- [Goals]
1. In the explanation of the maximum word-length product problem, why does the approach switch from character sets to bit manipulation when checking whether two words share letters? Answer in one to three sentences.
2. Continue the explanation of the maximum word-length product problem, starting after its final sentence about the bitwise AND.

- [Page extract]
--------------------------------
This is part of a series of Leetcode solution explanations (index). If you liked this solution or found it useful, please like this post and/or upvote my solution post on Leetcode's forums.

#### Description:

(Jump to: Solution Idea || Code: JavaScript | Python | Java | C++)

Given a string array `words`, return the maximum value of `length(word[i]) * length(word[j])` where the two words do not share common letters. If no such two words exist, return `0`.

#### Examples:

Example 1:
Input: words = ["abcw","baz","foo","bar","xtfn","abcdef"]
Output: 16
Explanation: The two words can be "abcw", "xtfn".
Example 2:
Input: words = ["a","ab","abc","d","cd","bcd","abcd"]
Output: 4
Explanation: The two words can be "ab", "cd".
Example 3:
Input: words = ["a","aa","aaa","aaaa"]
Output: 0
Explanation: No such pair of words.

#### Constraints:

• `2 <= words.length <= 1000`
• `1 <= words[i].length <= 1000`
• `words[i]` consists only of lowercase English letters.

#### Idea:

(Jump to: Problem Description || Code: JavaScript | Python | Java | C++)

The obvious first concern of this problem is evaluating if two words contain the same letters. This naturally calls for making a character set of each word, but comparing these sets is still not easy.

If we use bit manipulation, however, to create character bitsets, then it should be easy enough to use a bitwise AND (&) to compare the two bitset integers where any result other than 0 means overlapping characters.
--------------------------------
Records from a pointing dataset

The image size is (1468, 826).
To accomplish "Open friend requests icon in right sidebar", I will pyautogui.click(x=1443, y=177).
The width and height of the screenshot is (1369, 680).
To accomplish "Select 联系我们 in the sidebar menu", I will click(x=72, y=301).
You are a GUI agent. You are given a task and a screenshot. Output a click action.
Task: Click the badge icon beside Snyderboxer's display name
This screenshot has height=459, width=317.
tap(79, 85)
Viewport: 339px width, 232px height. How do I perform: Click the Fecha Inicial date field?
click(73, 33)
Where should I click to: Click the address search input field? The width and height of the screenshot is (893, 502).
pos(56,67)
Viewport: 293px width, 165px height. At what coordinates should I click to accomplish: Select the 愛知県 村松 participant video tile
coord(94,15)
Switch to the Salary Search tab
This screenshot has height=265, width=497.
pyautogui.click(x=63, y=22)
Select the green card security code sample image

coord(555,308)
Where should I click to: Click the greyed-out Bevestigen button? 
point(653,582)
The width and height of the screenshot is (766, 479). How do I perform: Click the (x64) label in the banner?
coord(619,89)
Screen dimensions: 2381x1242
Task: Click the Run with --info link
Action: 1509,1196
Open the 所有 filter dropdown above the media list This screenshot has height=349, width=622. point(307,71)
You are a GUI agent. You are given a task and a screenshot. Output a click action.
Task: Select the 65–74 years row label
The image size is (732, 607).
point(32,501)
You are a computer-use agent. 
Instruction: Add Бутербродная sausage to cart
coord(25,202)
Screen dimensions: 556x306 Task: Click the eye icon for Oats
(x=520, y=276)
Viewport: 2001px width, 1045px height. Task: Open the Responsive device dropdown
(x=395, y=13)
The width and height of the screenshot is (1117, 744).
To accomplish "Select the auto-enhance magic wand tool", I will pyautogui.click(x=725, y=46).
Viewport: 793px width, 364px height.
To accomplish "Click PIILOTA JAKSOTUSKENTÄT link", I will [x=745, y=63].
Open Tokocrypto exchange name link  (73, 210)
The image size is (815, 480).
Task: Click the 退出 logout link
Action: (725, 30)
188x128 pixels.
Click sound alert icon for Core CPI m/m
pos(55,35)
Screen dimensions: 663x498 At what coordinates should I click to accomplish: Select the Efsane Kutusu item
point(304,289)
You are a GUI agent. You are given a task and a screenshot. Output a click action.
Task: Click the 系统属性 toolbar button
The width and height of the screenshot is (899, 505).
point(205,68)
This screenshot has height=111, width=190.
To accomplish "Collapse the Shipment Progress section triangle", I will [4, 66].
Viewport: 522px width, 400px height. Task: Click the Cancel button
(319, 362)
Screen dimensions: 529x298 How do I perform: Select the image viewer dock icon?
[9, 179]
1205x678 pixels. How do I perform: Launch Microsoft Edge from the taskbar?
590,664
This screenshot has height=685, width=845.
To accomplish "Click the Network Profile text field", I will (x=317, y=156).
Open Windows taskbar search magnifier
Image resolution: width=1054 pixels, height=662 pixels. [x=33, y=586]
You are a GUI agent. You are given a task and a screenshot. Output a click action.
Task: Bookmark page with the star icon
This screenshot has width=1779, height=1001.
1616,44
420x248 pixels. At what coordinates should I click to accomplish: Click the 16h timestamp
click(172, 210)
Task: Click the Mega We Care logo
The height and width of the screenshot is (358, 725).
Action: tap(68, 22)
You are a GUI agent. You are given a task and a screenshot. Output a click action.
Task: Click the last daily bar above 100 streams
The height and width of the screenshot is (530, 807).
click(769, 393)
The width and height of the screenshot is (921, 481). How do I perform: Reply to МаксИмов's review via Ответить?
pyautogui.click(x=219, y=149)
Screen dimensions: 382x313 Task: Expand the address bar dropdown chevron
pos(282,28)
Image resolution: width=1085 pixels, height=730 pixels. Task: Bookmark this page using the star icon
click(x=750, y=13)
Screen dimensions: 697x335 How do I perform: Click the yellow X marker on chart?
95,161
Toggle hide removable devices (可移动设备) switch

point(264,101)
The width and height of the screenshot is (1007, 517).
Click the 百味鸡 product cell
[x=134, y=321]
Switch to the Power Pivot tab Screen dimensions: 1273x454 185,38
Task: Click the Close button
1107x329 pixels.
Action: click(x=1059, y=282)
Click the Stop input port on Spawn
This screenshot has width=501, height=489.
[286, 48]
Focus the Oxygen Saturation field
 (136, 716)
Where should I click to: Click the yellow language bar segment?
--------------------------------
- [Outputs in order]
1. Making a character set for each word is the natural first step, but comparing those sets is still not easy. Turning each word into a character bitset instead lets two words be compared with a single bitwise AND, where any result other than 0 means they share characters.

2.
This solution still calls for a time complexity of at least O(N^2), since we'll have to compare each combination of words together. We can optimize this a bit more by first sorting words by descending length, which should result in finding the larger products earlier. In fact, as we iterate through the sorted words, we can isolate when it will no longer be possible for a word to produce a best result, at which point we can immediately return best.

Also, we don't need to convert each word into a bitset before we start our comparisons. As we finish converting each word into its bitset, we can compare it to all the previously completed results stored in bitsets.

After we finish comparing the current bitset, we can add it to the bitsets array for comparison with later results.

• Time Complexity: O(N^2 + N*M) where N is the length of words and M is the average length of the words in words
• Space Complexity: O(N) for bitsets

#### Implementation:

Python is oddly faster if the bitsets and word lengths are stored together as key value pairs in a dict prior to comparison.

Java and C++ sorts are slow enough to make them not an effective optimizations, at least with the given test suite.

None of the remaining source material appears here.